A few freestanding wound centers in the region (such as those affiliated with larger health systems) offer hyperbaric therapy alongside advanced wound care, but availability and geography vary. Westminster's location makes MVS convenient for Carroll and northern Baltimore County residents, eliminating a 30-minute commute to central Baltimore for frequent week-long sessions.
Who this clinic suits and who it does not
MVS is appropriate for patients with chronic, non-healing wounds that have not responded to standard care for at least four weeks, diagnosis of a condition on the FDA-approved list (diabetic ulcers, venous ulcers, arterial insufficiency wounds, post-radiation injury), physician referral or willingness to have one arranged, ability to attend multiple sessions per week for weeks, and stable medical status (no acute infection requiring hospital care, no claustrophobia or contraindications to chamber pressure).
It does not suit patients with acute, life-threatening infections; active chemotherapy or certain medications that conflict with oxygen therapy; uncontrolled claustrophobia; or untreated pneumothorax.

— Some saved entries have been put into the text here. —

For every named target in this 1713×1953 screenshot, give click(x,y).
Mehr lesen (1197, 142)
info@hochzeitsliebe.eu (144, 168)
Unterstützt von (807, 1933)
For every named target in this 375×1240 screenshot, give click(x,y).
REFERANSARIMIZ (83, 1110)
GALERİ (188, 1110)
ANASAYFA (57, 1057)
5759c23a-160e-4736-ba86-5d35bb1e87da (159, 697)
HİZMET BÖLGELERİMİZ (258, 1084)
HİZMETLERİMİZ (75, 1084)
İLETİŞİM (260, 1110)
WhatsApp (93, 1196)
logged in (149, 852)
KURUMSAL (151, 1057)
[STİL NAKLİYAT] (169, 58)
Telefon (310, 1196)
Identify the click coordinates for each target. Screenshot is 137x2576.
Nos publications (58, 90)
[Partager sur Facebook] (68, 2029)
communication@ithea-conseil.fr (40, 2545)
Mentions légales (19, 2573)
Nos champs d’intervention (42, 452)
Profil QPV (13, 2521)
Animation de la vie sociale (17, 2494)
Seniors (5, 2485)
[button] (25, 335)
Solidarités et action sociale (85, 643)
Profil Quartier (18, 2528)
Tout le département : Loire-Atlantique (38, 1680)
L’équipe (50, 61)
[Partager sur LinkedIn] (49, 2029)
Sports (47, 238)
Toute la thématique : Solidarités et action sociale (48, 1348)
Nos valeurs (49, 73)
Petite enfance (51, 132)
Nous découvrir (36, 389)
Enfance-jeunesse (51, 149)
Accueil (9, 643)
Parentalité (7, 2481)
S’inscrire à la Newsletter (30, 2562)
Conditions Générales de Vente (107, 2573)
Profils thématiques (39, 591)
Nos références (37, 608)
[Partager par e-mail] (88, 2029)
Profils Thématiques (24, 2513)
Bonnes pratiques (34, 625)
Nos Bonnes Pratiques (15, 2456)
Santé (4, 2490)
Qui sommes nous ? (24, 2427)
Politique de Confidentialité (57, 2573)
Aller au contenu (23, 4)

Patients requiring wound debridement in an operating room will be referred to or coordinated through a hospital setting.
What the first visit involves
The initial appointment includes a physician evaluation (either on-site or by referral), assessment of the wound's size, depth, blood flow, and infection status, review of medical history and medications, baseline photography, and discussion of the treatment plan. Patients who proceed to HBOT receive safety briefing on the pressurization process, ear equalization techniques, and what to expect during a 90-minute session. Most first HBOT sessions occur within a week of evaluation if insurance preauthorization clears quickly.
Hours, parking, and logistics
Confirm hours and parking directly with the clinic; hyperbaric centers often operate evening and Saturday slots to accommodate working patients. The Westminster location should be accessible by car; many patients attend sessions multiple times per week, so proximity matters. If the clinic requires referral, ask your primary care doctor or wound specialist to initiate one; if they lack a hyperbaric specialist relationship, the clinic can often coordinate directly.
MVS Woundcare & Hyperbarics fills a genuine gap in central Maryland by housing hyperbaric therapy in a dedicated, outpatient-focused setting where patients do not navigate a large hospital system for a chronic, non-emergent condition. Its value depends on insurance coverage and referral access, but for eligible patients, it reduces travel burden and specializes in the protracted treatment model that hyperbaric wounds demand.